- What this task involves -
The answer should be a faithful retyping of the records that follow, pictures excluded.

--------------------

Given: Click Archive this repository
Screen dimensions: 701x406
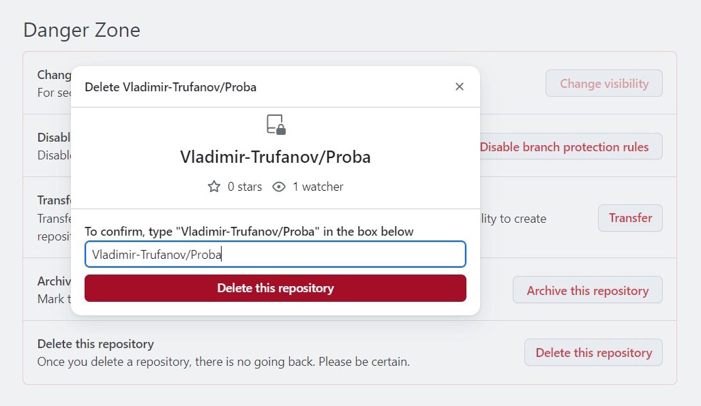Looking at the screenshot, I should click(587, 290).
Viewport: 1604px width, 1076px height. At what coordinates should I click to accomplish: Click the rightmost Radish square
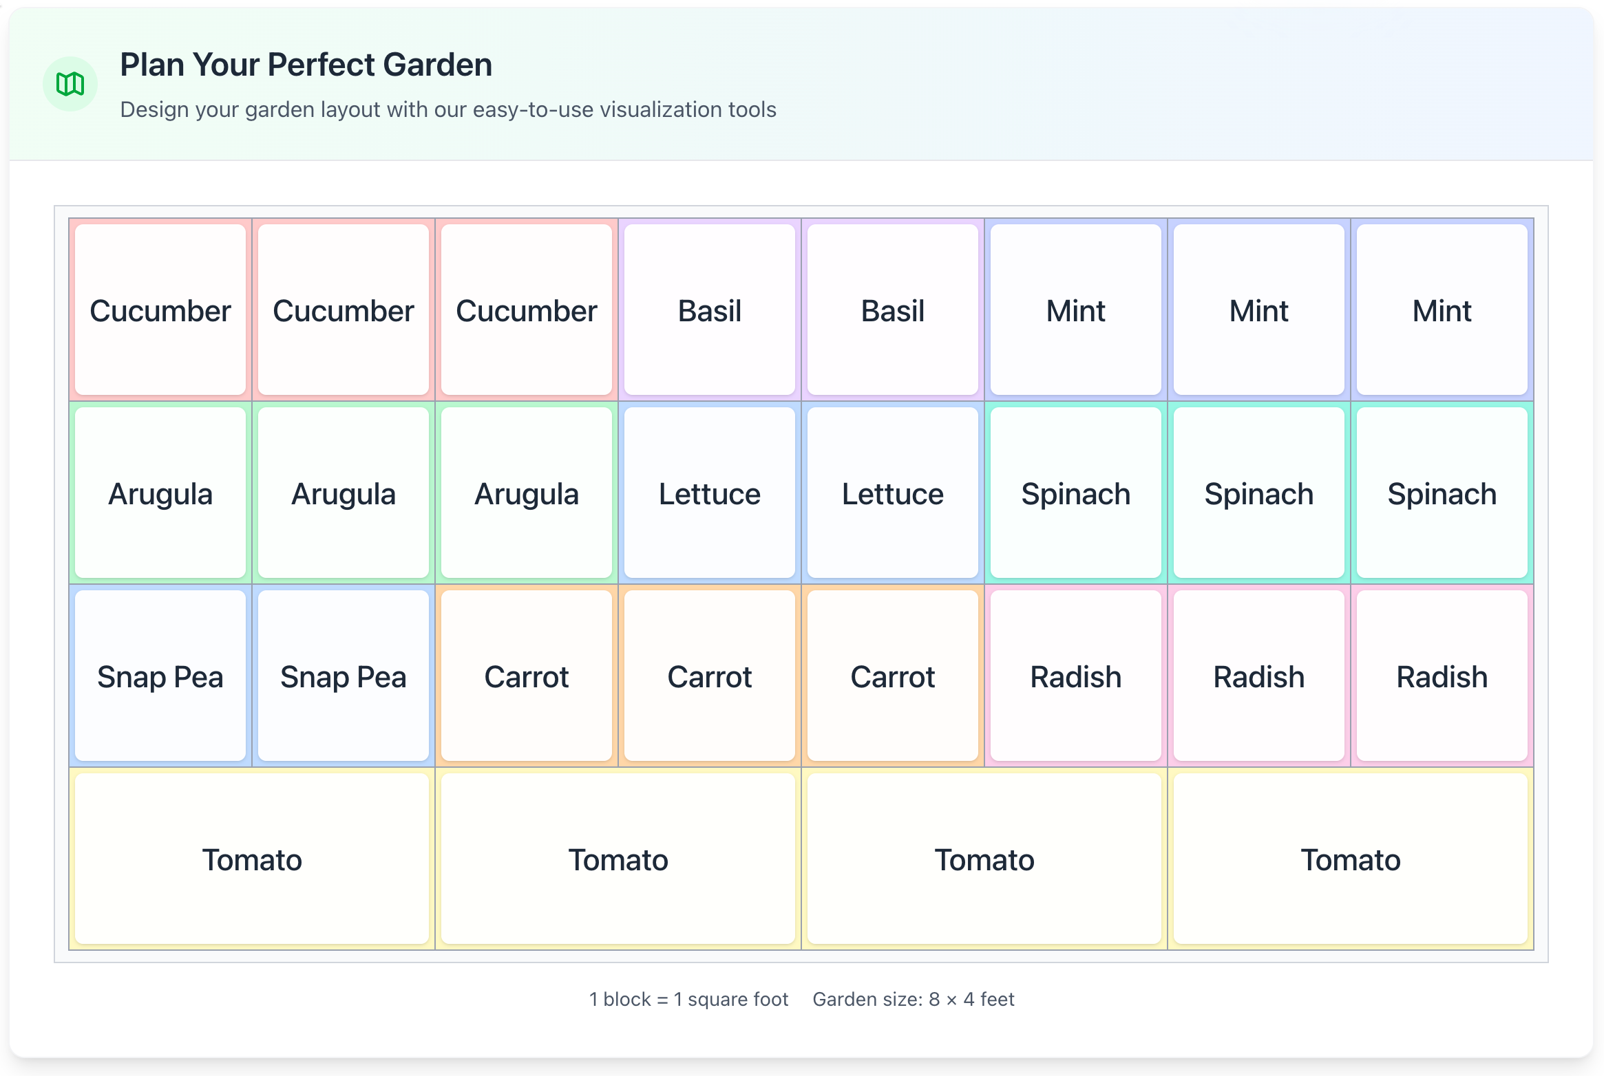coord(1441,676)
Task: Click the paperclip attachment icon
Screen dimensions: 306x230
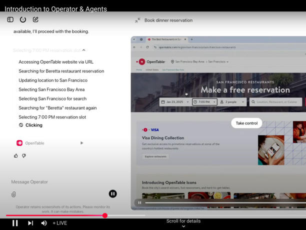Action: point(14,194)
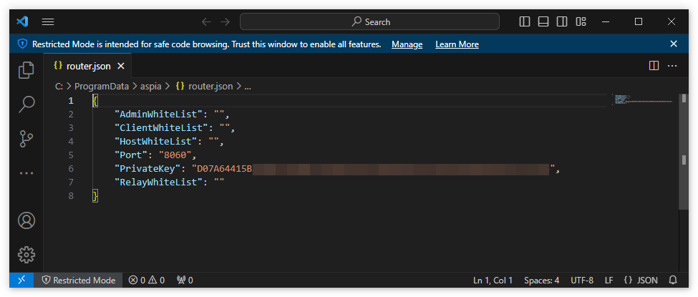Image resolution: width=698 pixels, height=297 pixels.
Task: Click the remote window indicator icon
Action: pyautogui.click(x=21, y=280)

--------------------

- Task answer -
Given: Click Archive this repository
Screen dimensions: 701x406
Looking at the screenshot, I should click(587, 290).
Viewport: 1604px width, 1076px height. At what coordinates should I click to accomplish: Click the rightmost Radish square
coord(1441,676)
Task: Click the paperclip attachment icon
Screen dimensions: 306x230
Action: point(14,194)
Image resolution: width=698 pixels, height=297 pixels.
Task: Click the remote window indicator icon
Action: pyautogui.click(x=21, y=280)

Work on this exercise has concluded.